(Record tratti da un dataset di puntamento)
====
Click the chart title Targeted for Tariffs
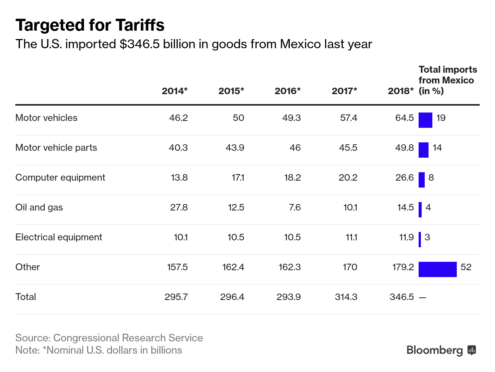pos(90,25)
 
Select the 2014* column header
pos(175,91)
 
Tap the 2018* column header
pos(401,91)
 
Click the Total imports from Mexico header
pos(448,80)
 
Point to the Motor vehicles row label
pos(46,117)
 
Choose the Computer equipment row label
pos(60,178)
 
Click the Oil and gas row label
pos(39,207)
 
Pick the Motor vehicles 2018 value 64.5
pos(404,118)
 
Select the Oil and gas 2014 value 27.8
pos(179,207)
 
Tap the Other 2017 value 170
pos(350,267)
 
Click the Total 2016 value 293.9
pos(288,297)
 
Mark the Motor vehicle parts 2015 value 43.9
pos(235,148)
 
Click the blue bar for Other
pos(437,269)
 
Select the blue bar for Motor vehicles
pos(425,120)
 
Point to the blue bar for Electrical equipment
pos(420,239)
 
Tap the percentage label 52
pos(466,267)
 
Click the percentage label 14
pos(437,148)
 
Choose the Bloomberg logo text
pos(435,350)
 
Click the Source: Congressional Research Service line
pos(109,338)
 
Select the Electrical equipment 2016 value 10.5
pos(292,237)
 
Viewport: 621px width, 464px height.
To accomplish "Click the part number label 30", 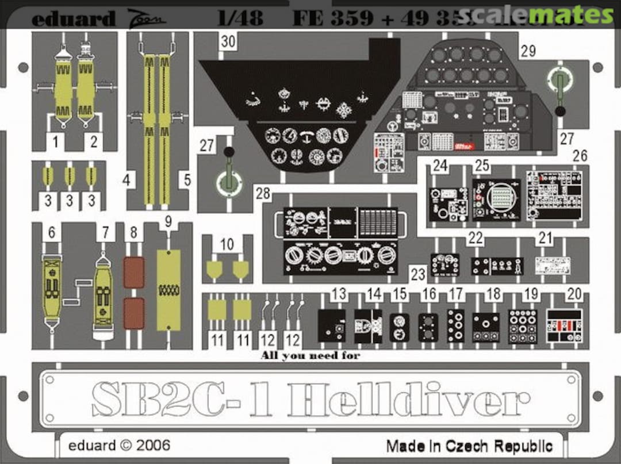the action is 228,42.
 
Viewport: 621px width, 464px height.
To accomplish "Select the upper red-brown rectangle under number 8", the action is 134,272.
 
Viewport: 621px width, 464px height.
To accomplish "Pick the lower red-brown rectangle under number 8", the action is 134,313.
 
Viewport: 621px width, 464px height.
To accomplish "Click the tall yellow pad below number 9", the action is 168,290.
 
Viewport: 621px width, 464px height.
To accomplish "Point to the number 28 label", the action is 263,193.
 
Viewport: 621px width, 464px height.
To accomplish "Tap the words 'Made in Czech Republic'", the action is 469,446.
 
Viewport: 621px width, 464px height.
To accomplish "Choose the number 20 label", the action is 573,294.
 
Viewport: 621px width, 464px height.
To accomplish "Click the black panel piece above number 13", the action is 332,325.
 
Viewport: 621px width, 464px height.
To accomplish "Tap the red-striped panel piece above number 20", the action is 564,325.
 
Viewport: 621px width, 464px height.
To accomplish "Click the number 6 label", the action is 52,233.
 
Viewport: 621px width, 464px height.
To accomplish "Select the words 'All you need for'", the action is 310,356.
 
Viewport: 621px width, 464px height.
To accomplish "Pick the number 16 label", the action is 428,294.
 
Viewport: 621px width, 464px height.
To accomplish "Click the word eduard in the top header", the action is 73,19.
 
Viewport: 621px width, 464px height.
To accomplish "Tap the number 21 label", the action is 545,239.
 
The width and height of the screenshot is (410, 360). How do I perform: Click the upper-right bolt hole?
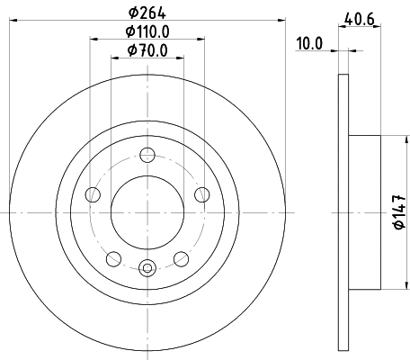point(201,194)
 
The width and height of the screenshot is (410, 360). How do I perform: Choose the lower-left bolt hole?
point(113,258)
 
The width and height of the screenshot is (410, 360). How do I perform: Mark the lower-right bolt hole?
point(181,258)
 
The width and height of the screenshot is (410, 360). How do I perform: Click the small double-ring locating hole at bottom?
point(147,266)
====
CONSEGNA:
Puoi riscrivere per intero, e soltanto, le righe dell'elenco a partire da quella che contiene "Click the Total imports from Mexico header" e proseguendo fino a quella che contiene "pos(292,237)", entrambe comprese, spostando di -109 ogni coordinata?

RISPOSTA ALLA CONSEGNA:
Click the Total imports from Mexico header
pos(339,-29)
 
Point to the Motor vehicles row label
pos(-63,8)
 
Choose the Computer equipment row label
pos(-49,69)
 
Click the Oil and gas row label
pos(-70,98)
 
Pick the Motor vehicles 2018 value 64.5
pos(295,9)
 
Select the Oil and gas 2014 value 27.8
pos(70,98)
 
Tap the Other 2017 value 170
pos(241,158)
 
Click the Total 2016 value 293.9
pos(179,188)
 
Mark the Motor vehicle parts 2015 value 43.9
pos(126,39)
 
Click the blue bar for Other
pos(328,160)
 
Select the blue bar for Motor vehicles
pos(316,11)
 
Point to the blue bar for Electrical equipment
pos(311,130)
 
Tap the percentage label 52
pos(357,158)
 
Click the percentage label 14
pos(328,39)
 
Choose the Bloomberg logo text
pos(326,241)
 
Click the Source: Congressional Research Service line
pos(0,229)
 
Select the Electrical equipment 2016 value 10.5
pos(183,128)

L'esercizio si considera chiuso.